The important things
Why is digestion of large food molecules is essential?There are two reasons why the digestion of large food molecules is vital. Firstly, the food we eat is made up of many compounds made by other organisms which are not all suitable for human tissues and therefore these have to be broken down and reassembled so that our bodies can use them. Secondly, the food molecules have to be small enough to be absorbed by the villi in the intestine through diffusion, facilitated diffusion or active transport and so large food molecules need to be broken down into smaller ones for absorption to occur.
Why are enzymes needed in digestion?
Enzymes are needed in the process of digestion as they are the biological catalysts which break down the large food molecules into smaller ones so that these can eventually be absorbed. Digestion can occur naturally at body temperature, however this process takes a very long time as it happens at such a slow rate. For digestion to increase in these circumstances, body temperature would have to increase as well. However this is not possible as it would interfere with other body functions.This is why enzymes are vital as they speed up this process by lowering the activation energy required for the reaction to occur and they do so at body temperature.
Major Disorders within these systems
Ulcers:Ulcers damage the lining of the stomach because of bacterial infections or adverse side effects of medications such as aspirin, ibuprofen or naporoxen, according to the National Digestive Diseases Information Clearinghouse.

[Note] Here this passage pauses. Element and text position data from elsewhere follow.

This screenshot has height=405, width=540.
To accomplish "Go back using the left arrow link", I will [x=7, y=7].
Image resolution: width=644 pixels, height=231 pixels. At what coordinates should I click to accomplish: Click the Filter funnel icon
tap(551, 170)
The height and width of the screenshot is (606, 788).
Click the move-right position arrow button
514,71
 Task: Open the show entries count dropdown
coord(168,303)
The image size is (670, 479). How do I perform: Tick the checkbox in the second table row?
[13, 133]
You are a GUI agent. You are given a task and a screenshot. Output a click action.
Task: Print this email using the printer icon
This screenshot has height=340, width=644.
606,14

Spicy foods and stress may aggravate ulcers, but do not cause them. Antibiotics or antacids usually alleviate problems long enough for minor ulcers to heal.

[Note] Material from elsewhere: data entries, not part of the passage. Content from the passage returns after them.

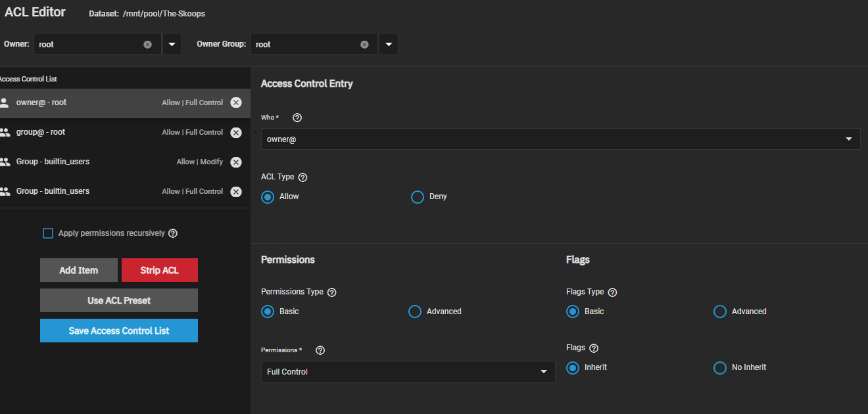Select the Deny ACL type
This screenshot has width=868, height=414.
417,197
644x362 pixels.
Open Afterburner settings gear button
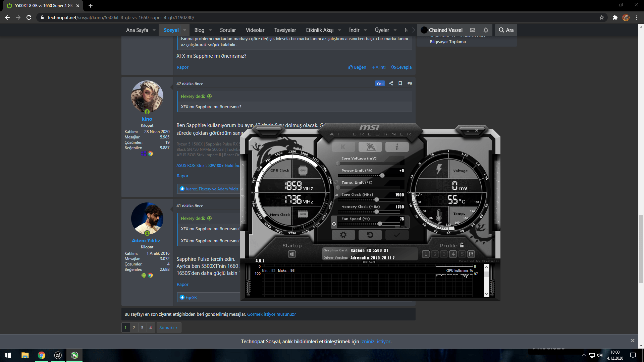[x=343, y=235]
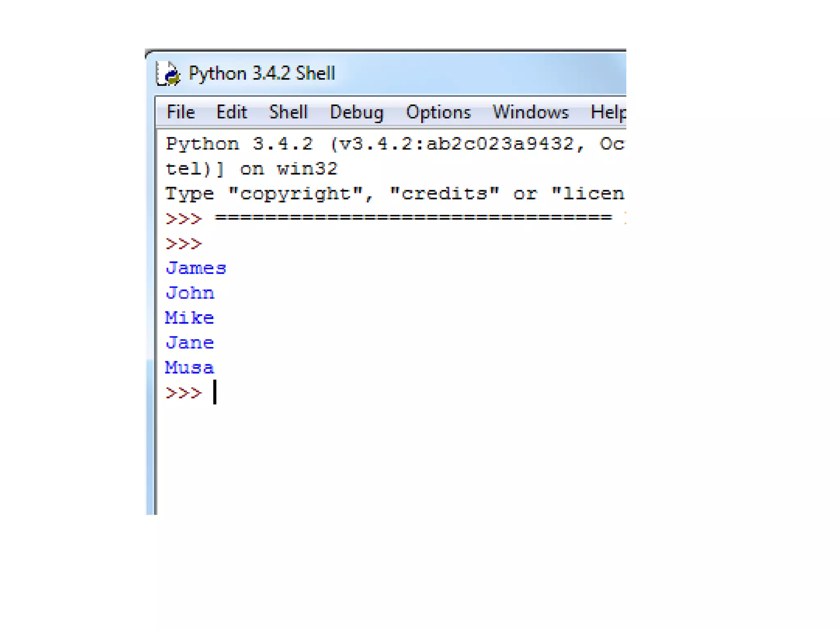Click the 'on win32' line text

pyautogui.click(x=251, y=169)
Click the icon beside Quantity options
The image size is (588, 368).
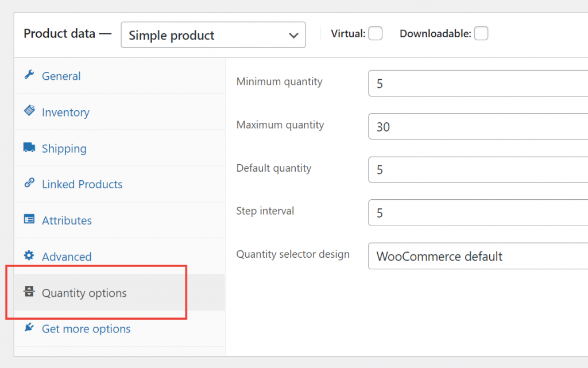29,292
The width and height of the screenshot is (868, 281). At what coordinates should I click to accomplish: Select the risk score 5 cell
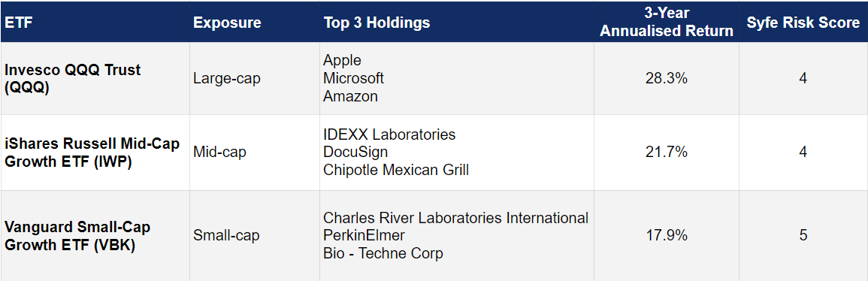tap(803, 236)
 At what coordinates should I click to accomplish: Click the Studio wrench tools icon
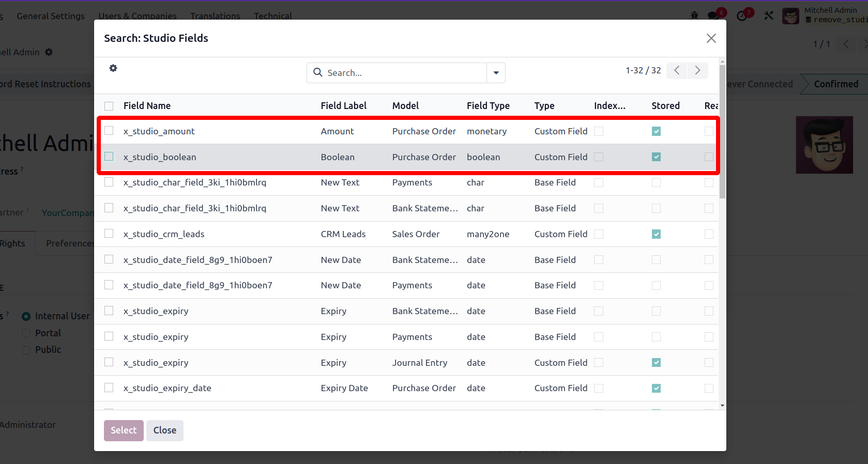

Heartburn or acid indigestion results in stomach acid backing up into the esophagus to create a burning sensation or sour taste in the mouth. Gastroesophageal reflux disease (GERD) affects people who suffer acid reflux symptoms more than twice a week. Acid reflux occurs because the lower esophageal sphincter does not close properly. Some people may get more bouts of heartburn from certain foods, but each individual has different reactions to particular foods. Cigarette smoking contributes to heartburn by causing the esophageal sphincter to relax.

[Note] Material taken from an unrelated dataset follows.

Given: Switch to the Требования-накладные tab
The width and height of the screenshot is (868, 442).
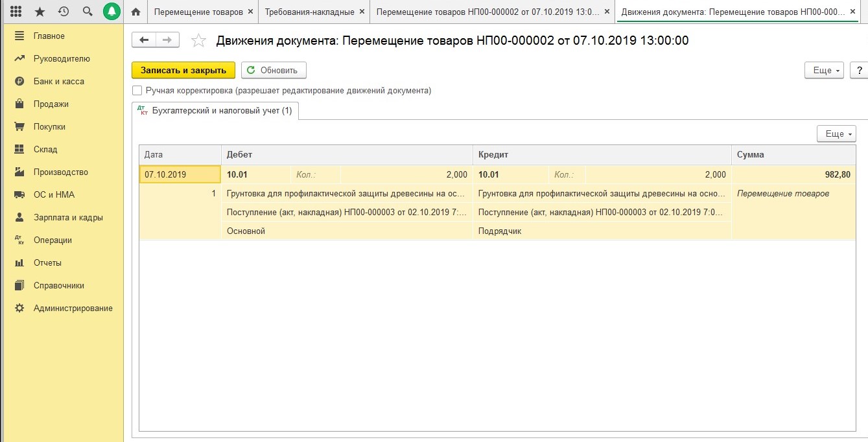Looking at the screenshot, I should [309, 12].
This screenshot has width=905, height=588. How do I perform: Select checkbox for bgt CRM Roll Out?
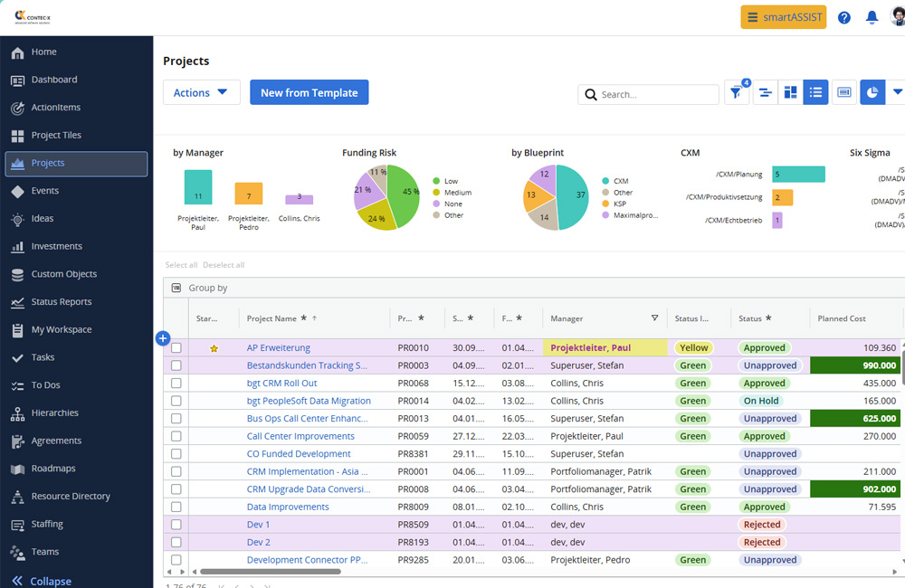point(176,384)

Kidney stones are hard masses that form in the urinary tract from crystals that have separated from the urine. The most common type of kidney stone is formed from calcium, but other types include a struvite stone or uric acid stone, according to the National Kidney and Urologic Diseases Information Clearinghouse. The exact cause of kidney stones is unknown, but those with certain genetic disorders, kidney disorders and recurrent urinary tract infections are more likely to develop kidney stones. Symptoms of kidney stones include extreme pain, cramping in the back and lower abdomen, nausea and vomiting. Most kidney stones can be passed by increasing daily fluid intake to two to three quarts of water per day. If stones are too large to pass with an increase in water consumption, surgery may be needed to break the stones.
Urethritis is an inflammation of the urethra caused by a bacterial or viral infection. The infection can be caused by the same microbes that cause urinary tract infections, gonorrhea, chlamydia and herpes simplex. Symptoms of urethritis vary between the sexes. Symptoms in men include blood in the urine or semen, burning during urination, discharge, frequent urination, pain and swelling of the penis and pain during ejaculation. Symptoms in women include abdominal pain, pain during urination, fever, chills, frequent urination, pain in the pelvis and vaginal discharge, according to Medline Plus. Treatment for urethritis includes antibiotics or anti-viral medication. Pain medications may also be prescribed to reduce symptoms associated with urethritis. During treatment, sexual intercourse should be avoided.
The function of the Excretory system
Excretion: The act or process of discharging waste matter from the blood, tissues, or organs.